As society slowly reopens from the third national lockdown the frontline of testing is currently in schools. We argued in January that the government should accelerate vaccination of key workers like teachers. This plan was not adopted, which leaves testing in schools the core defence against rising transmission of the virus.  

How is testing in schools done?

Students and staff now test regularly with rapid tests. Secondary and college students are testing twice a week with a lateral flow test. Primary school pupils are tested less often due to lower levels of transmission between younger children.

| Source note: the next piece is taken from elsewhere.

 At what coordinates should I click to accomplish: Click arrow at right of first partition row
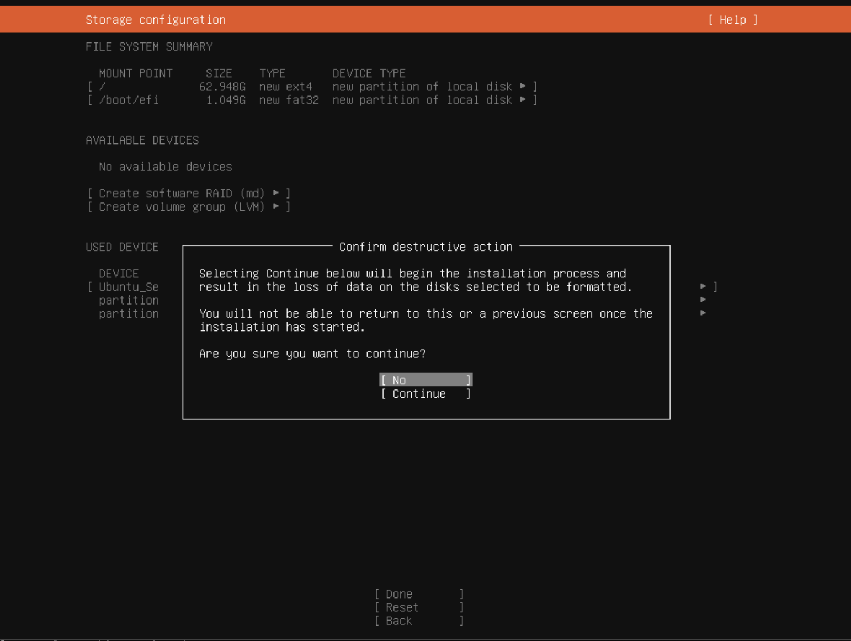point(703,300)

The same process applies in independent schools. Private schools, however, have for some time been using testing. Eton College, for example, tested all staff and students before term in autumn 2020. Highgate School did the same before the return of pupils this March, testing all 1,200 students – a process they have repeated since and plan to repeat after the Easter break. A private school in Kent even purchased a £35,000 rapid-testing machine, overseen by the school nurse.

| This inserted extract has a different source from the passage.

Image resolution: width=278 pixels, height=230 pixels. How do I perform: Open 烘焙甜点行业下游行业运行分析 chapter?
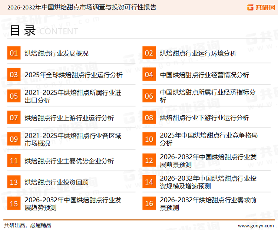coord(204,118)
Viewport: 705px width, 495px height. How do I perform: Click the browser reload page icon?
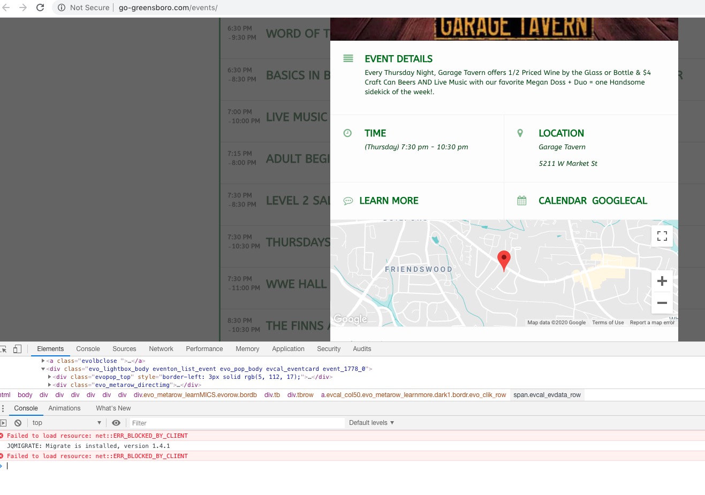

Coupled to this the government has put in place twice-weekly testing with rapid tests for the families of primary, secondary and college children. This testing process has now been widely rolled out.

The latest weekly data on schools testing (4-10 March 2021) shows the following:

  • 7 million tests were conducted in secondary schools, with 2000 positives.
  • 800,000 tests in primary schools with 500 positive results.

At present all schools are using Innova rapid tests. According to Public Health England, this test has a false positive rate of 0.1 per cent, however this will be higher both in practice and when prevalence of the virus is lower, as it is now.

So, how is the process going?

In the spirit of the academic setting in which testing is being done, we give the government a B minus for schools testing.

It is to their credit that they have rolled out rapid testing in the way we have been arguing for a year. Rapid antigen testing will be critical in identifying asymptomatic contagious carriers of the virus and limiting transmission in schools. When the government set up the schools-testing regime, they did the best with the tools available but there is room for improvement.

How can we get from B minus to an A?

  1. Confirmatory PCR tests. We have no clear picture of how many of the positive results identified with antigen testing are false. This is because follow-up PCR testing is not being conducted systematically. With case numbers so low at present, we believe follow-up PCR tests are important, not just to ensure people are isolating when they really need to, but so we have a true overall picture of how rapid tests are doing.
  2. Test to release. When someone is sent home to isolate after a positive rapid test, they should be able to access further tests during the isolation period and leave once they are negative. The same should apply to those identified as a close contact of someone positive and therefore asked to isolate. They should also have access to testing and, if clear, be allowed out of isolation. A trial is currently planned for daily testing of contacts in 200 schools after the Easter holidays. This should be copied and rolled out across the school system.
  3. Expand tests. Innova was the only test available when rapid testing was rolled out in schools. It is a solid choice but there are several other tests and technologies available that can improve the quality of testing. We urge the government to roll these out in schools.
  4. Best practice. Ensure best practice in testing methods across schools. This will require a mixture of better training of those conducting the tests and introducing cutting-edge AI and machine-learning tools to better identify correct/incorrect results.
  5. Roadmap.The government should give urgent thought to and publish a roadmap for this testing. What is the intention for how long it will continue to be carried out? What prevalence rate of the virus in schools would mean this widespread testing is no longer required or indeed viable.

In the spirit of a good school report, we congratulate the government on getting mass rapid testing moving at speed in schools but also offer suggestions for improvement to get to best-in-class practice.